The city of Menlo Park is the latest Silicon Valley municipality to kick off an effort to create a Transportation Master Plan outlining strategies and services designed to ease traffic woes in the growing community.
“There are both commuting people coming in regionally as well as people who live here and want to get around the city, but the congestion from other traffic makes that difficult,” said Kristiann Choy, senior transportation engineer with the city of Menlo Park who is involved in the planning process.
Since holding information sessions at two public events in August, the city has also solicited input from residents via an online portal about how transportation improvements should be prioritized. The online open house and survey to gather residents’ suggestions will remain open until September 30.
After that survey closes, an 11-member committee appointed recently by the city council will meet starting in October to analyze the data and hammer out proposed solutions, Choy said, with draft recommendations expected to be finished in early 2018. “If that were to stay on track, we would approve a final plan in mid-spring,” she said.
The city council allocated $400,000 to complete the study. So far, the city is hearing a variety of suggestions about solutions to accommodate the growth that the city’s General Plan foresees through the year 2040.
“We’ve gotten different points of view on whether we should be focusing on adding bicycle facilities—more bike lanes or bike routes—versus more capacity for vehicles,” said Choy. Adding car share and bike share programs and installing additional sidewalks have been suggested.
Menlo Park’s effort comes as land use changes in the city’s Bayfront area could result in the development of up to 2.3 million square feet of non-residential uses, as many as 4,500 residential units and up to 400 hotel rooms, the city said. Another 500 residential units could also be built in Menlo Park’s downtown area, according to the city’s estimates. Further housing construction is currently underway, or has been recently completed, at sites on Hamilton Avenue, Haven Avenue, Willow Road and El Camino Real, with 1,000 residential units expected to be occupied in the next few years.
Social media giant Facebook, located in Menlo Park since 2011, is one factor influencing traffic in the city. In July, Facebook announced it had tapped international firm OMA to design a mixed-use neighborhood that will be located next to the company’s existing headquarters on Willow Road.
Facebook, the city’s biggest employer, has said it plans to build 125,000 square feet of new retail space, including a grocery store, pharmacy and retail.

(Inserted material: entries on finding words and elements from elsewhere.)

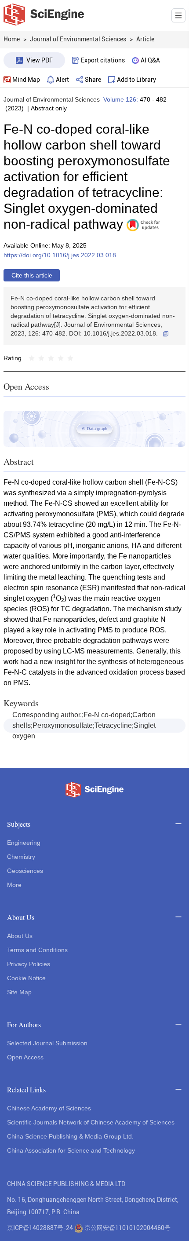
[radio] (32, 358)
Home (12, 39)
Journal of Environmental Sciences (52, 99)
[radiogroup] (51, 358)
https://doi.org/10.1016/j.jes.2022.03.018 (60, 255)
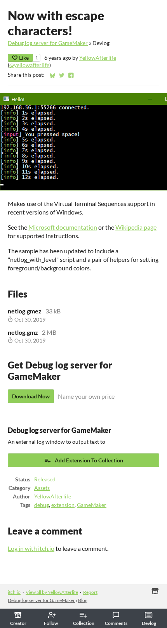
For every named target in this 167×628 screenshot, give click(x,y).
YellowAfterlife (97, 58)
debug (41, 505)
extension (63, 505)
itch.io (14, 592)
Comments (116, 623)
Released (45, 479)
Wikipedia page (136, 227)
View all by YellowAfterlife (52, 592)
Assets (42, 488)
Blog (82, 600)
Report (90, 592)
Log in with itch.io (31, 548)
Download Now (31, 396)
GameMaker (91, 505)
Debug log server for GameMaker (48, 43)
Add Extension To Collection (89, 460)
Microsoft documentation (62, 227)
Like (24, 57)
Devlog (149, 623)
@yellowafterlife (29, 65)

Improvements emerging in the Master Plan will be partially paid for by revising the Transportation Impact Fee that’s now levied on all new development projects in the city, based on the expected added traffic growth that will result.
In August, San Bruno began a similar exercise. City officials and members of the public there commented during a series of community workshops about how online video giant YouTube moves forward in its bid to add 400,000 square feet of office space to its existing campus in the 73-acre Bayhill Office Park, as the San Bruno-based tech firm aims to accommodate growth it expects to occur during the next 20 years.

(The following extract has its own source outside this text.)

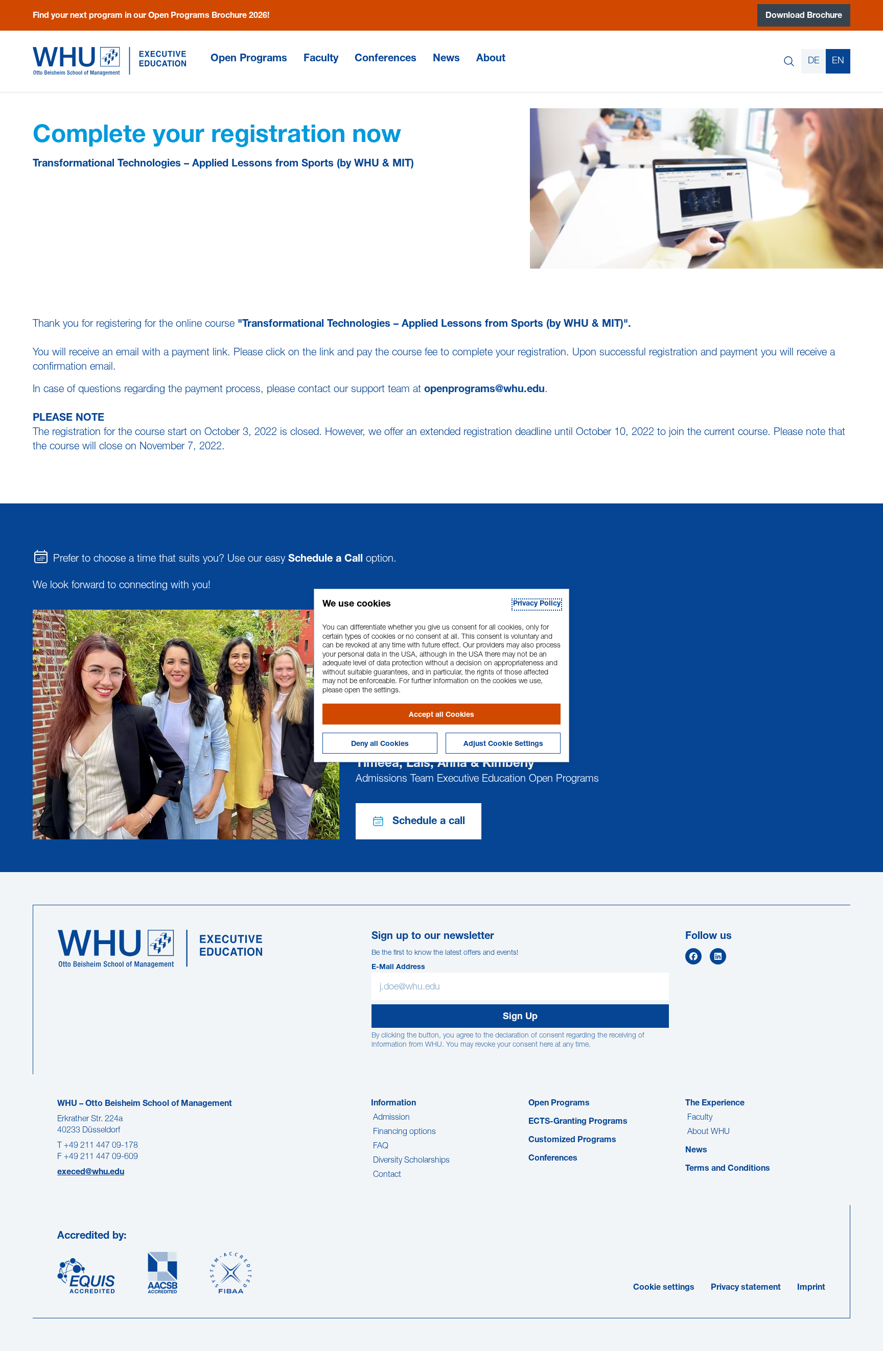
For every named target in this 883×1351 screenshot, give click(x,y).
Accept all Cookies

Three possible development alternatives for San Bruno’s Bayhill Specific Plan Area will be selected and presented to the public, the San Bruno’s City Council and the San Bruno Planning Commission. A preferred alternative for the 89-acre area will be selected in late 2017 and featured in public hearings next summer before going before the planning commission and city council for a vote in August 2018.
Urban and regional planning firm Dyett & Bhatia of San Francisco was hired to help guide the development process for the proposed office park, taking into account perspectives from YouTube as well as city officials, community members and other interested parties.
YouTube is paying the $785,000 consulting fee to create the plan, while the project is being managed and administered by San Bruno city staff.